Stored records:

[Start of Attachment]

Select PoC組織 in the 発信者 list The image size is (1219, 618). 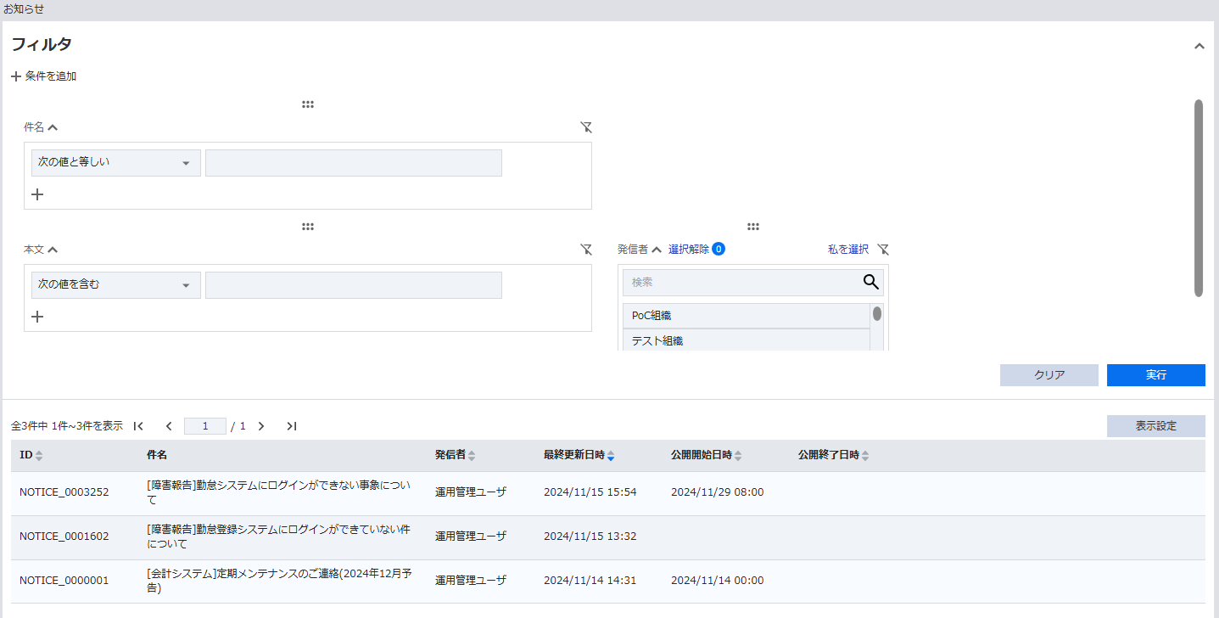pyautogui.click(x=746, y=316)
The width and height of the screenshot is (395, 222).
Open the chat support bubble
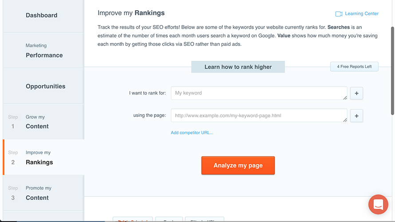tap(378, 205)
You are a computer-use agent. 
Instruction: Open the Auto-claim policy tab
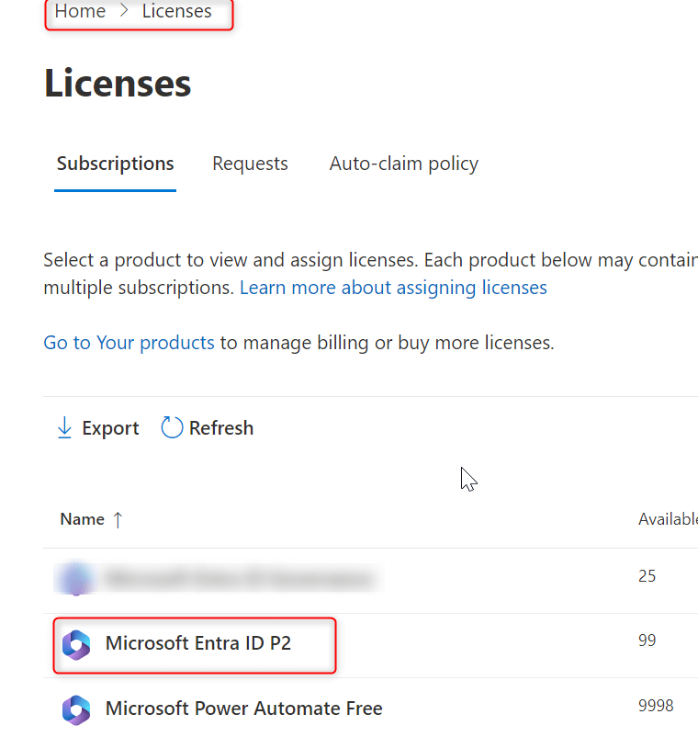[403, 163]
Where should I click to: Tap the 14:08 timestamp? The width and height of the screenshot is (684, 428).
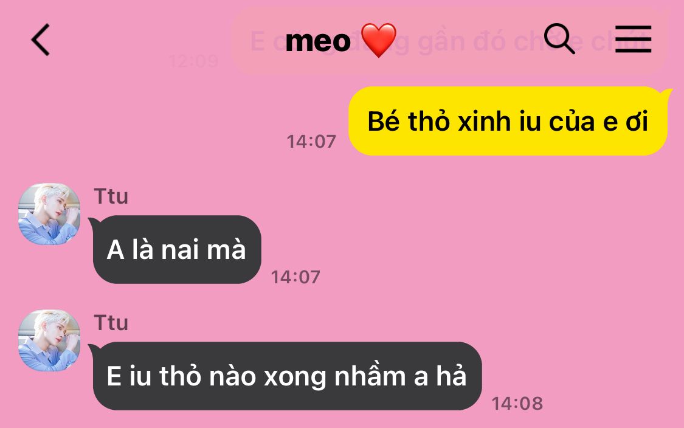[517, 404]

[End of Attachment]
[Start of Attachment]

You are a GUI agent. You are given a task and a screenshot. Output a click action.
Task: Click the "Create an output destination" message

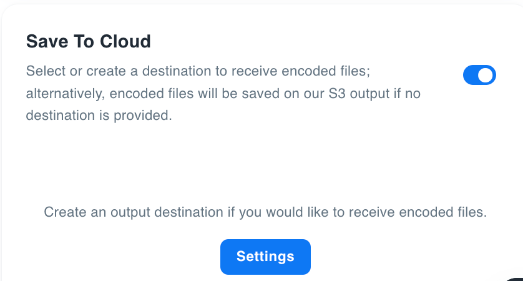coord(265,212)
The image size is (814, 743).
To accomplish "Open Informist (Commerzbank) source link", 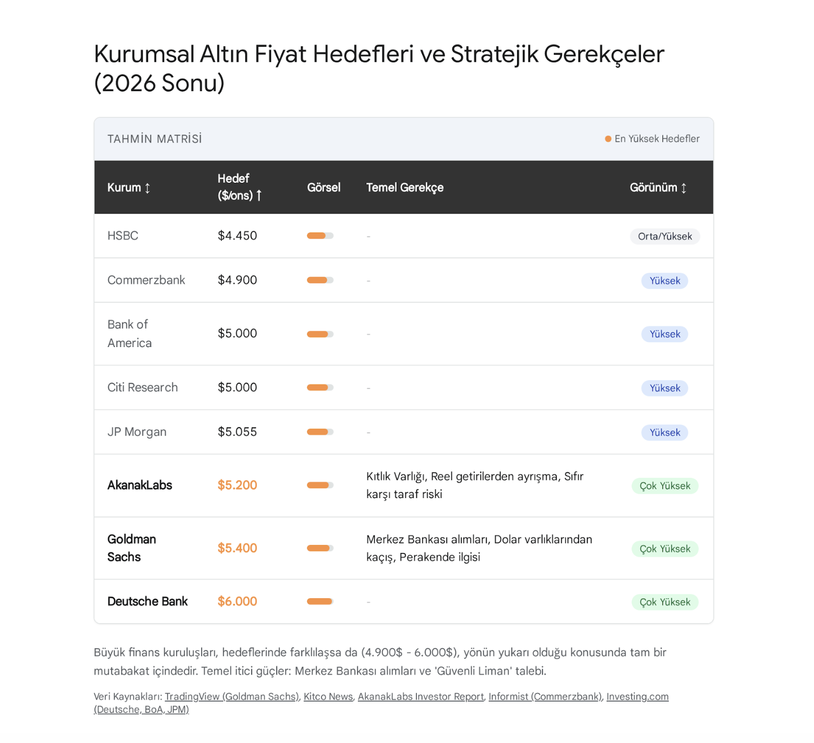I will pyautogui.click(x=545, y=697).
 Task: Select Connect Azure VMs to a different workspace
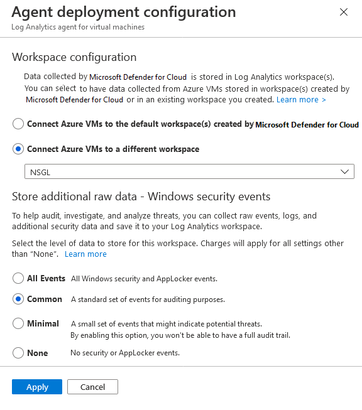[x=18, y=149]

[End of Attachment]

■ **Work instructions**:
Gather all lines from the records above in which "agent" appears.

■ **Exercise response**:
You are a computer-use agent. 
You are a GUI agent. You are given a task and a screenshot. Output a click action.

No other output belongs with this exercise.